If anyone has suggestions I would greatly appreciate it. Budget is up $350. I do not want carbon steel or cast iron...it needs to have a coating.


----------



## robzilla (Oct 2, 2016)

Scanpan Classic, ceramic titanium coating. They are light-years better than any other nonstick I have used.


----------



## RubbishCook (Oct 2, 2016)

robzilla said:


> Scanpan Classic, ceramic titanium coating. They are light-years better than any other nonstick I have used.



I saw that line but unfortunately it says "not induction compatible" on the product page. Their induction-compatible lines don't have a pan larger than 32cm.


----------



## RubbishCook (Oct 2, 2016)

http://www.williams-sonoma.com/prod.../?pkey=cfry-pans-skillets&&cfry-pans-skillets

This is a bit smaller than I want but it might work as the interior looks spacious. Anyone use Berndes pans before? I've never heard of them.


----------



## daveb (Oct 2, 2016)

Swiss Diamond (best n/s ever) offers a 12.5 induction fry pan and saute pan.

https://www.swissdiamond.com/products/category/fry-pans


----------



## RubbishCook (Oct 2, 2016)

The Swiss Diamond is the best so for in terms of base diameter (from what I can see anyway, since All Clad and Zwilling don't give you that dimension). 

If I want maximum cooking volume should I opt for a saute pan?
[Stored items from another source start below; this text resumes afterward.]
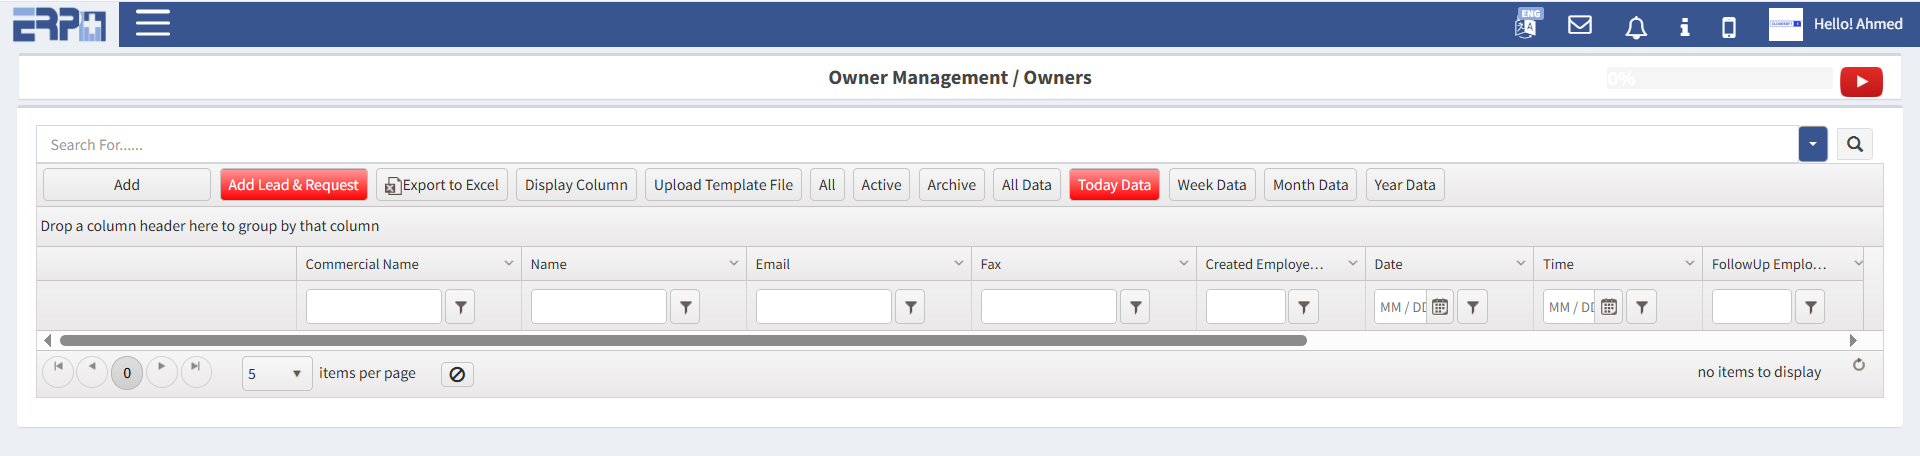
Task: Open the language translation icon
Action: point(1527,24)
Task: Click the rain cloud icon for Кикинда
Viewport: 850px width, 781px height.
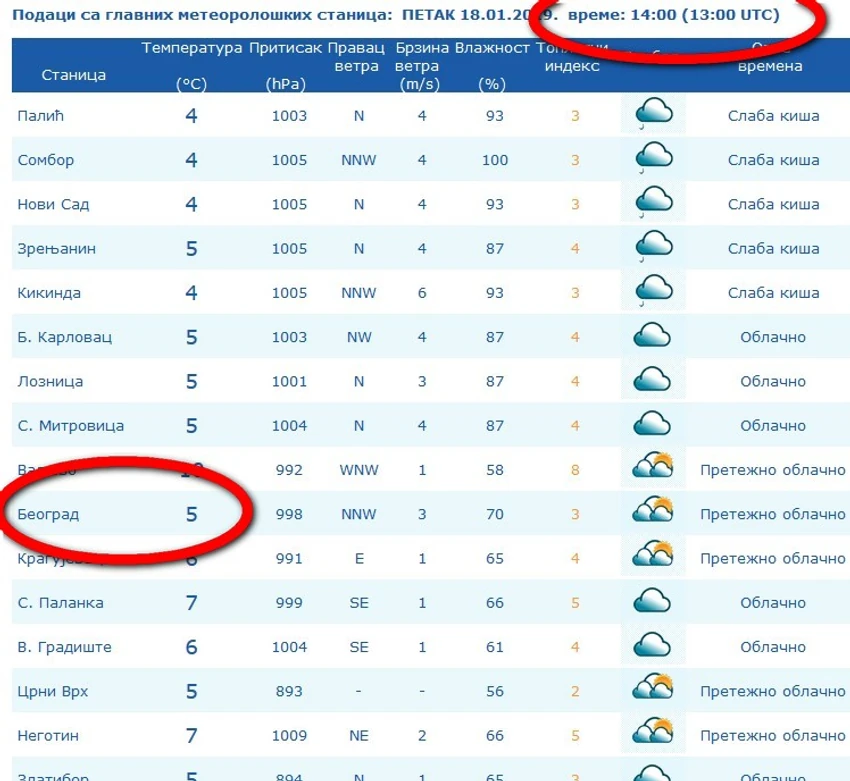Action: pos(653,291)
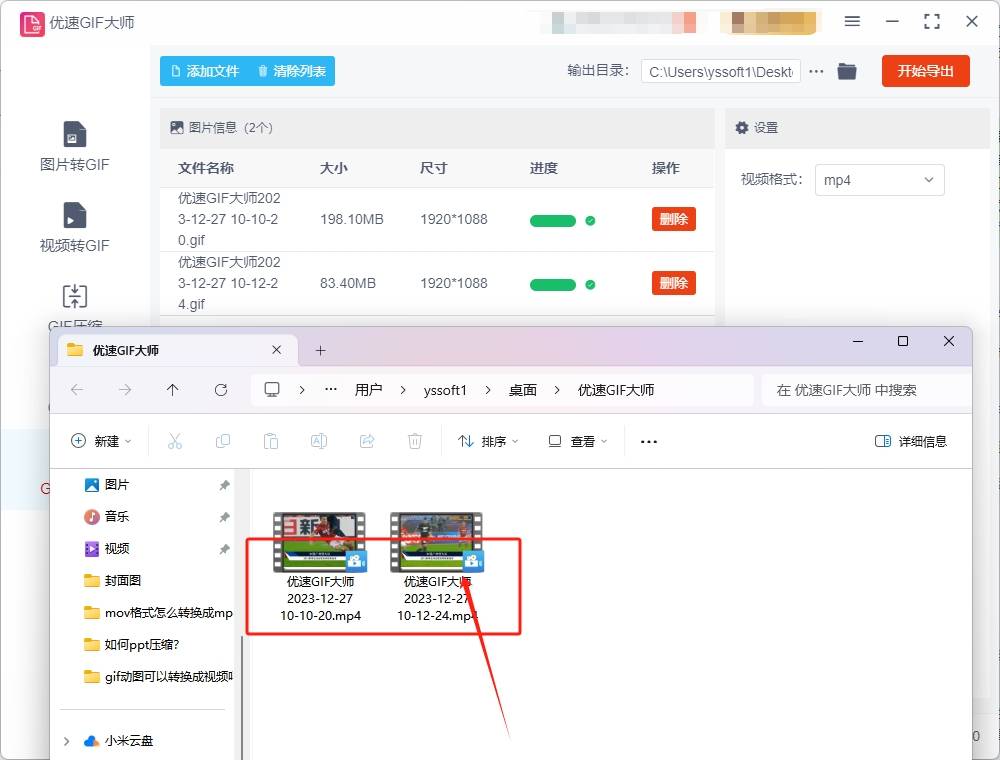Open the 视频格式 mp4 dropdown
The width and height of the screenshot is (1000, 760).
click(879, 180)
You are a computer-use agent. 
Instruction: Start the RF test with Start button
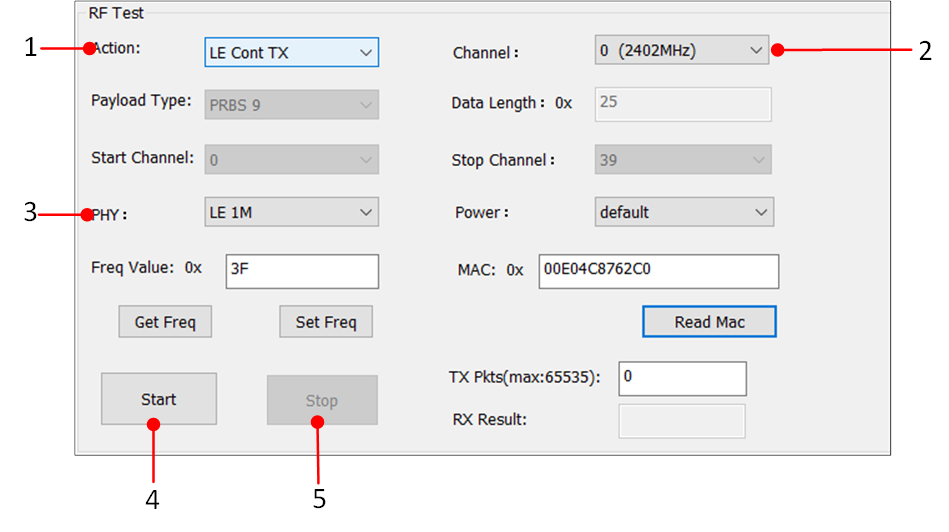pos(158,399)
Demeyere's 11" saute pan has an 11" base...unfortunately they don't offer a nonstick version.


----------



## daveb (Oct 2, 2016)

The saute will give you about an inch more effective bottom than the sloped skillet. As you have found, pan size is measured at the top. 

FWIW, I don't use n/s for anything that large. Eggs and fish. Occasional cheese sauce. Shopping for 14" AND n/s AND induction capable,, limits your choice a lot. If you can get past the n/s part, a small braiser may suit you well. Think Volrath and Wasserstrom.

The All Clad reviews that say their n/s sucks reflect my experience. Zwilling is worse.


----------



## RubbishCook (Oct 2, 2016)

The Thermolon granite coating which is used by Demeyere, Zwilling and I believe made by the Belgian company Greenpan is not non-stick like teflon. It's not suitable for eggs (except for maybe the first few uses) but I find that for meat it does work very well compared to regular stainless. I have been using my Demeyere Thermolon granite regularly for three years and meat sticks less and what does stick is much easier to clean off.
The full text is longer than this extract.